Stored data entries
--- START ---

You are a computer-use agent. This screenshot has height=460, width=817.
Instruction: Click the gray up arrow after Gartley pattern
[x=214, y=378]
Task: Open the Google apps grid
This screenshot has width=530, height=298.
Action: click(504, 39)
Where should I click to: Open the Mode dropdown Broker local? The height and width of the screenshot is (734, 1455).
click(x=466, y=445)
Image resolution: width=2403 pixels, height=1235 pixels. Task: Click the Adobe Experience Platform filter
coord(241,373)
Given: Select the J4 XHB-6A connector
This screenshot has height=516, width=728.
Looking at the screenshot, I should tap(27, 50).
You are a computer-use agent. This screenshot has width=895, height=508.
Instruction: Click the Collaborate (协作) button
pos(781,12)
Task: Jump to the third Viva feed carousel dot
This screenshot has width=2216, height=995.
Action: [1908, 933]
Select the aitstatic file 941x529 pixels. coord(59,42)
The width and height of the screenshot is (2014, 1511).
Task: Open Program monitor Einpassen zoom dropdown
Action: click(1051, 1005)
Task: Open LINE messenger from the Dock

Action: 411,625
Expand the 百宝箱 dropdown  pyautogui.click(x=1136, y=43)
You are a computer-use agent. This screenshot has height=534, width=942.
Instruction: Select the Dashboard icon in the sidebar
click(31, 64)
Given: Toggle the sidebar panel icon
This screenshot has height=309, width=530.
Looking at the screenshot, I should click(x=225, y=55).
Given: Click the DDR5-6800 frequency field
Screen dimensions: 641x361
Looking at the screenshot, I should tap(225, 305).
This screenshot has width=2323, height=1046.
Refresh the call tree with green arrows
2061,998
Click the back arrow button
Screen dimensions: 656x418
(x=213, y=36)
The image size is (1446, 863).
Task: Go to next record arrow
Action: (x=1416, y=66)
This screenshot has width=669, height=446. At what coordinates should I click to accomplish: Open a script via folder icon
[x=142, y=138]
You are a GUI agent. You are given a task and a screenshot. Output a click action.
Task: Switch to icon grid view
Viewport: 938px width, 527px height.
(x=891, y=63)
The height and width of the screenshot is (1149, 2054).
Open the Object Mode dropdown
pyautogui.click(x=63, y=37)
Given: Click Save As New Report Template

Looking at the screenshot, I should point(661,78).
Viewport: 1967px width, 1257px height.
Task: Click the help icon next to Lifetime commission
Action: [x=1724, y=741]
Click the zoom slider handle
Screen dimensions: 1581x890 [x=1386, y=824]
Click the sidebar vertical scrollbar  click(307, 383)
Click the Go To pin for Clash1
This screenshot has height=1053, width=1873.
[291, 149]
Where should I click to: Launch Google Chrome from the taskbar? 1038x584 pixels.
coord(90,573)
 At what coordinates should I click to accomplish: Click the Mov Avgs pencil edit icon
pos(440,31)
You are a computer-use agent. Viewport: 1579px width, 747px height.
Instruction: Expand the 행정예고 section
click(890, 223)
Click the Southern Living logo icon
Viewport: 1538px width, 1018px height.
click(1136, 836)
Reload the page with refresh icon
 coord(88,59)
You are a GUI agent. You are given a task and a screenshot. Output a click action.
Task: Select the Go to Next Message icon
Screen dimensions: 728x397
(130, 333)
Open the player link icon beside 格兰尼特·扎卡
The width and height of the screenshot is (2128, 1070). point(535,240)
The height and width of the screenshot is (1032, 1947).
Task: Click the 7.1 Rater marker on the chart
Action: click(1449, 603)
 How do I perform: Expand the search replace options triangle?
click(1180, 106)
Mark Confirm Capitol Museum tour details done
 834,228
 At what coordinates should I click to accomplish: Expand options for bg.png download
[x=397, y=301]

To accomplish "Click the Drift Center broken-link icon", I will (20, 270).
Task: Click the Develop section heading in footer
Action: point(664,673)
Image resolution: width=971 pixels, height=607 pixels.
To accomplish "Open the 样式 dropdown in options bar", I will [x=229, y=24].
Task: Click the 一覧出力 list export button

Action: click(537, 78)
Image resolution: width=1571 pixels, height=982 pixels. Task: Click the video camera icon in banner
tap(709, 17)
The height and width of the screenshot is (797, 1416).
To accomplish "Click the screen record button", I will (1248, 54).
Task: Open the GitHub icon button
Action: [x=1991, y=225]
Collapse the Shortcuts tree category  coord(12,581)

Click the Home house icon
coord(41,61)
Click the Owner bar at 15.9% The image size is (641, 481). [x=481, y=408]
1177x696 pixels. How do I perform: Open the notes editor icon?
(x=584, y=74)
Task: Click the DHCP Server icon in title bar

--- END ---

● ACTION ITEM
Retrieve every line above holding the word "agent".

● EXERCISE SOLUTION
You are a computer-use agent. This screenshot has height=460, width=817.
You are a computer-use agent. This screenshot has width=895, height=508.
You are a computer-use agent. This screenshot has height=534, width=942.
You are a GUI agent. You are given a task and a screenshot. Output a click action.
You are a computer-use agent. Viewport: 1579px width, 747px height.
You are a GUI agent. You are given a task and a screenshot. Output a click action.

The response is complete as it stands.